*** Data shown Section Begins ***
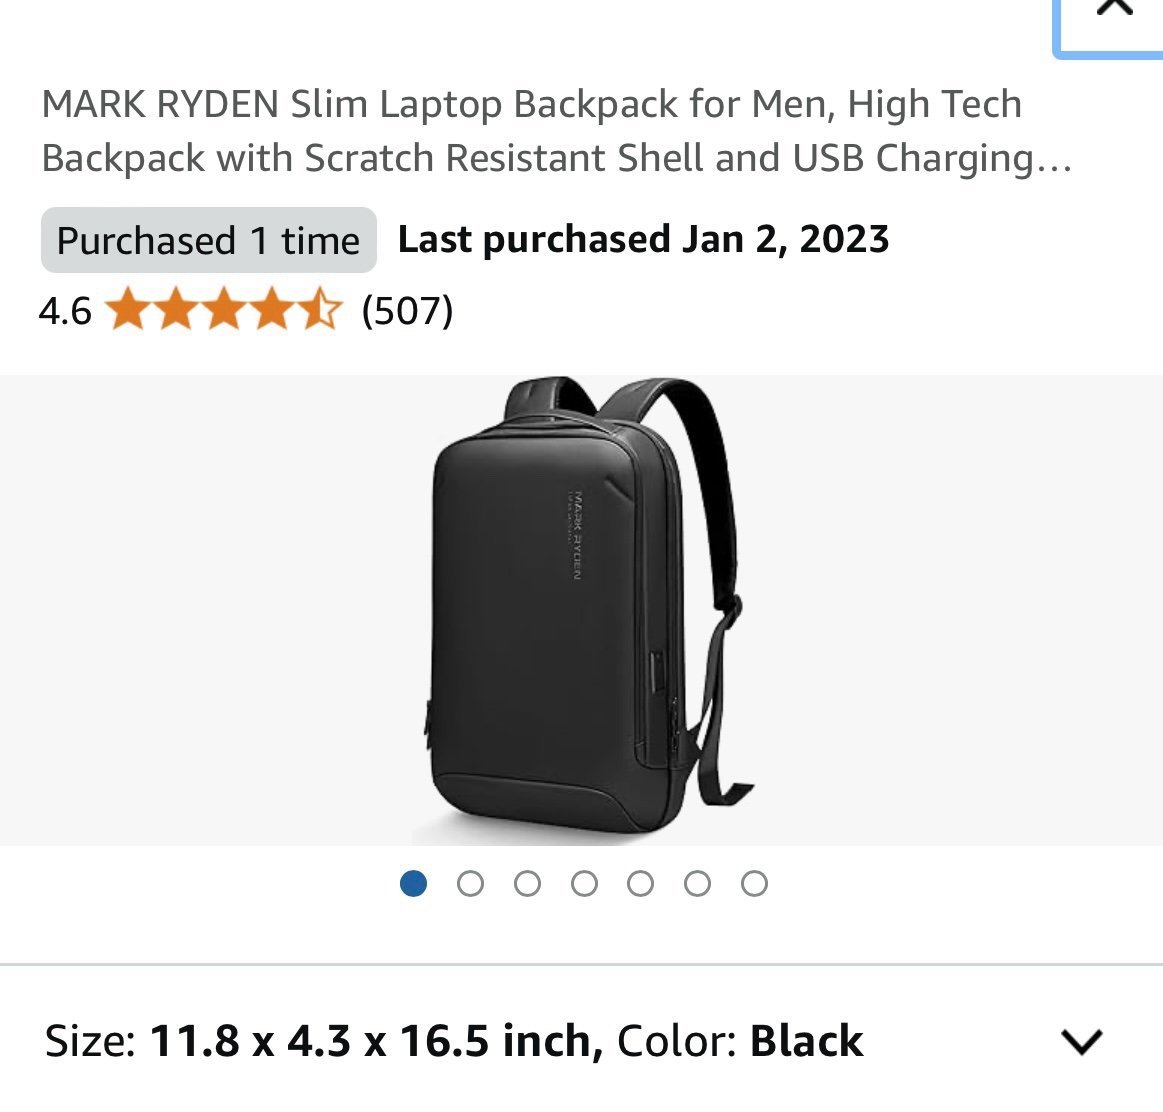Screen dimensions: 1163x1112
Task: Expand options with the down chevron arrow
Action: (x=1082, y=1042)
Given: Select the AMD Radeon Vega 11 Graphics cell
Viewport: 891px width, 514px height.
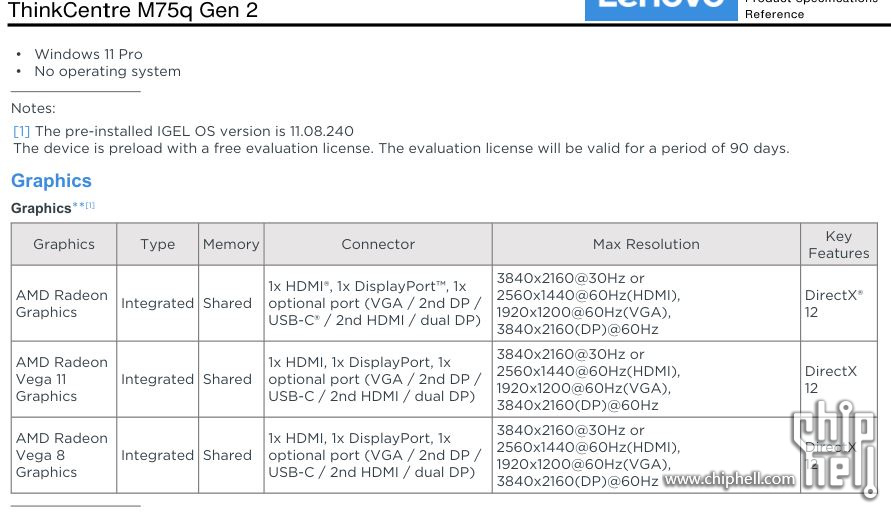Looking at the screenshot, I should [x=64, y=379].
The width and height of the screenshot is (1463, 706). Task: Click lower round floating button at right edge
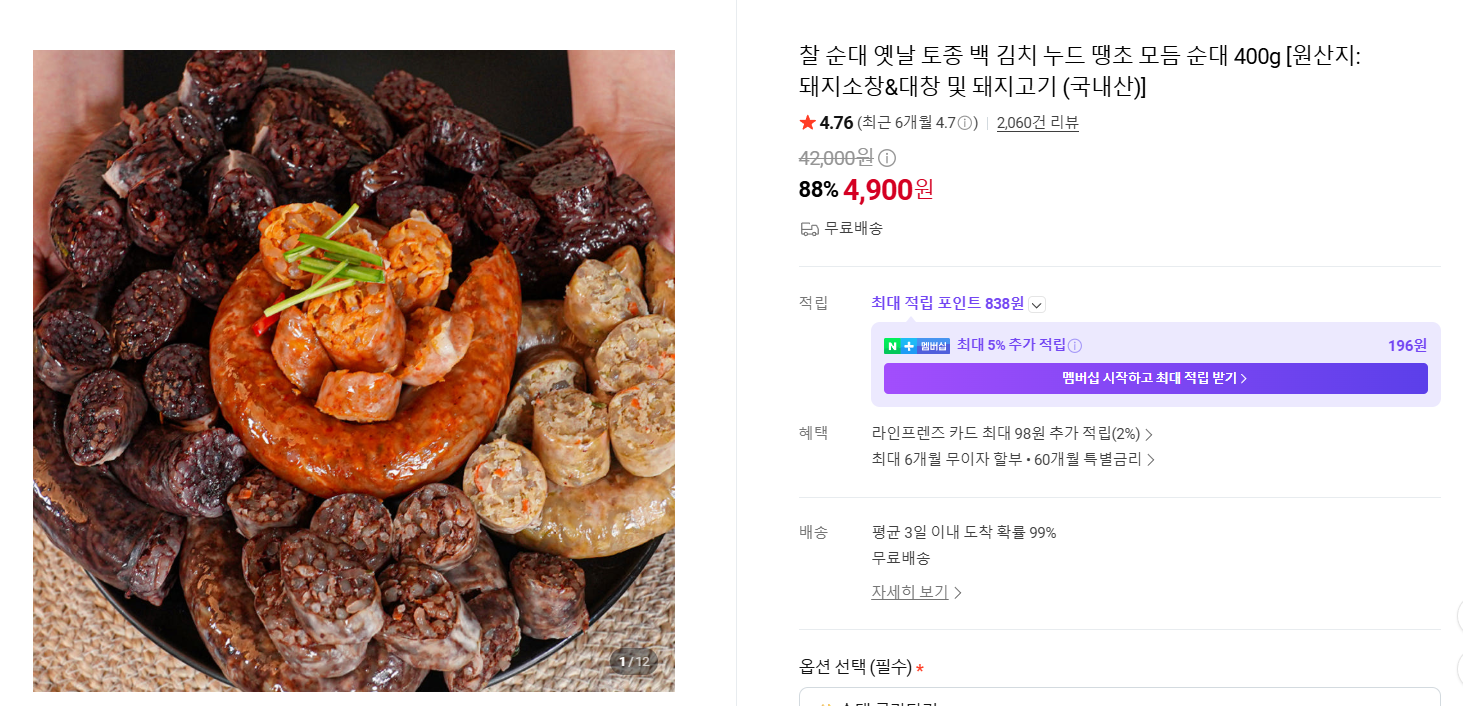click(1460, 668)
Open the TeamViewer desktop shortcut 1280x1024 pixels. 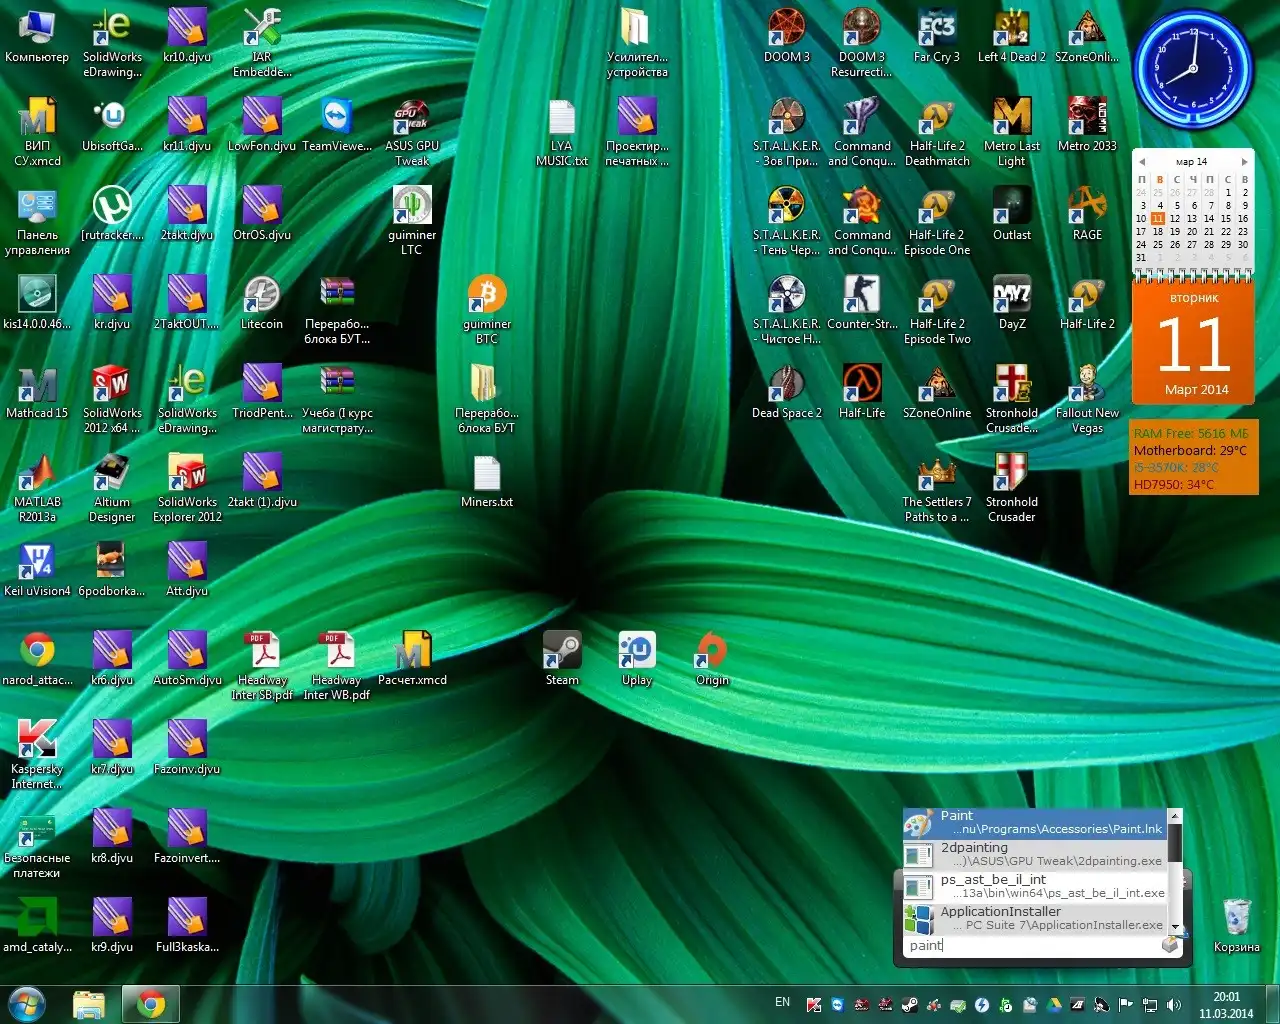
*** Data shown Section Ends ***
- **Work to be completed**
The lines from the one holding "The width and" through the end of the material above are to be echoed exactly, both ends included. Do not include pictures.

- **Reply to the exercise**
The width and height of the screenshot is (1463, 706). Task: Click lower round floating button at right edge
click(1460, 668)
Open the TeamViewer desktop shortcut 1280x1024 pixels. 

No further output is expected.